(Problems to solve):
1 > In the passage about the dictation box, what does the dictation box contain when nothing is selected in the application?
2 > From the passage about the dictation box, transcribe the text word for word, starting with "An ideal dictation" and going on through "it might be.".

(Document text):
┄┄┄┄┄┄┄┄┄┄┄┄┄┄┄┄┄┄┄┄
The second level is a modification of the dictation box concept. In NaturallySpeaking, dictation box brings up a window and puts into it whatever the application has selected. If there is nothing selected, then the dictation box is empty. In this box, the user can add more text or use Select and Say functionality to edit the text. On completion, the user transfers the text back to the application. The main failings of the current dictation box is that it assumes plaintext, cutting and pasting is handled using Windows APIs os ctrl-c/ctrl-v, which we all know from the dog's breakfast of X11 cutting and pasting, won't work. Another annoyance is that after transferring, the dictation box goes away.

An ideal dictation box would allow cutting and pasting etc. as needed but also allow application-specific cut and paste sequences as well as possibly application-specific plug-ins for presentation and reformatting for reinjection. Don't really know if this last item is needed, but based on what I've seen with the existing dictation box, there are strong hints it might be.
┄┄┄┄┄┄┄┄┄┄┄┄┄┄┄┄┄┄┄┄
(Stored data):
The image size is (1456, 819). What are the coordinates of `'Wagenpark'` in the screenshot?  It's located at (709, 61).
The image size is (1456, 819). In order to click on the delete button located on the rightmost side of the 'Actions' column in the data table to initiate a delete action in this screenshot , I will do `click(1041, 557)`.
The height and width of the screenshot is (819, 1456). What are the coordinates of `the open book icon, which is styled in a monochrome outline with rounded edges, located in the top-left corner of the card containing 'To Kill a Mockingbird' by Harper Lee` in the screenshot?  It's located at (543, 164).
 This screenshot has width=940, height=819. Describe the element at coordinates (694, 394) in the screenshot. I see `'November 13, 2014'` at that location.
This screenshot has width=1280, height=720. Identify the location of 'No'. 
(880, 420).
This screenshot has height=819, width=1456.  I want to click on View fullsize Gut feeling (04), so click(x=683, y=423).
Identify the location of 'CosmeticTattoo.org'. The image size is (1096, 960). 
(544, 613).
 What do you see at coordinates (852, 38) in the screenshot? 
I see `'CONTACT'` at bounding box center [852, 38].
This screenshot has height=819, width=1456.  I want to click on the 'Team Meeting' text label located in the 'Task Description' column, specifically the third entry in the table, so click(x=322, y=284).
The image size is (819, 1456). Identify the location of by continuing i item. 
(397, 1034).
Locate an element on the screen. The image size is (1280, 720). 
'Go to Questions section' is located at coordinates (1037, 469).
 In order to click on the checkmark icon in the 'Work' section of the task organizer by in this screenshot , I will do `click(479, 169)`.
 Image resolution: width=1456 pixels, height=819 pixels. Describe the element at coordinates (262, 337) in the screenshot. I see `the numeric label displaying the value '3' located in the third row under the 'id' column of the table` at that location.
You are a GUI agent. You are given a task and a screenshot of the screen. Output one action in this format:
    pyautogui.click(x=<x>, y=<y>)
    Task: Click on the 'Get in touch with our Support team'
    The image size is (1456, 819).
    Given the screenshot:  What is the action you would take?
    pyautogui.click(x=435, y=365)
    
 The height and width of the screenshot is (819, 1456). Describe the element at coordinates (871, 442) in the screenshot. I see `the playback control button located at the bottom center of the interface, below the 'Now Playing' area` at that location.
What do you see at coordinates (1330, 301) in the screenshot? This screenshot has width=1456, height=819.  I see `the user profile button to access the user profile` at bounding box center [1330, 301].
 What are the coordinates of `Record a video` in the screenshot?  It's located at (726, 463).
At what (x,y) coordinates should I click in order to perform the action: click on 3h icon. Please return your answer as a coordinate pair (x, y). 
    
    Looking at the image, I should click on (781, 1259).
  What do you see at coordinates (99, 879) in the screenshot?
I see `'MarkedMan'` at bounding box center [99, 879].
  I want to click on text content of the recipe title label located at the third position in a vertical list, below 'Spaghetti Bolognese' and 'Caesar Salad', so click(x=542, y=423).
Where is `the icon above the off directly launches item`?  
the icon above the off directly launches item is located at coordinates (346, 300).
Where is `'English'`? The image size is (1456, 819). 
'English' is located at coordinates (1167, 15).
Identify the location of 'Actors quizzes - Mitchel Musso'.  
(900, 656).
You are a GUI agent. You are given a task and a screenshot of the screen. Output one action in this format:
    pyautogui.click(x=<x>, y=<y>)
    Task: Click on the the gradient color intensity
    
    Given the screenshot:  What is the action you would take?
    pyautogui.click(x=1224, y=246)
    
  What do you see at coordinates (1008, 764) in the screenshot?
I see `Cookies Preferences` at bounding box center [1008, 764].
┄┄┄┄┄┄┄┄┄┄┄┄┄┄┄┄┄┄┄┄
(Answers to the exercises):
1 > Nothing; the dictation box is empty.

2 >
An ideal dictation box would allow cutting and pasting etc. as needed but also allow application-specific cut and paste sequences as well as possibly application-specific plug-ins for presentation and reformatting for reinjection. Don't really know if this last item is needed, but based on what I've seen with the existing dictation box, there are strong hints it might be.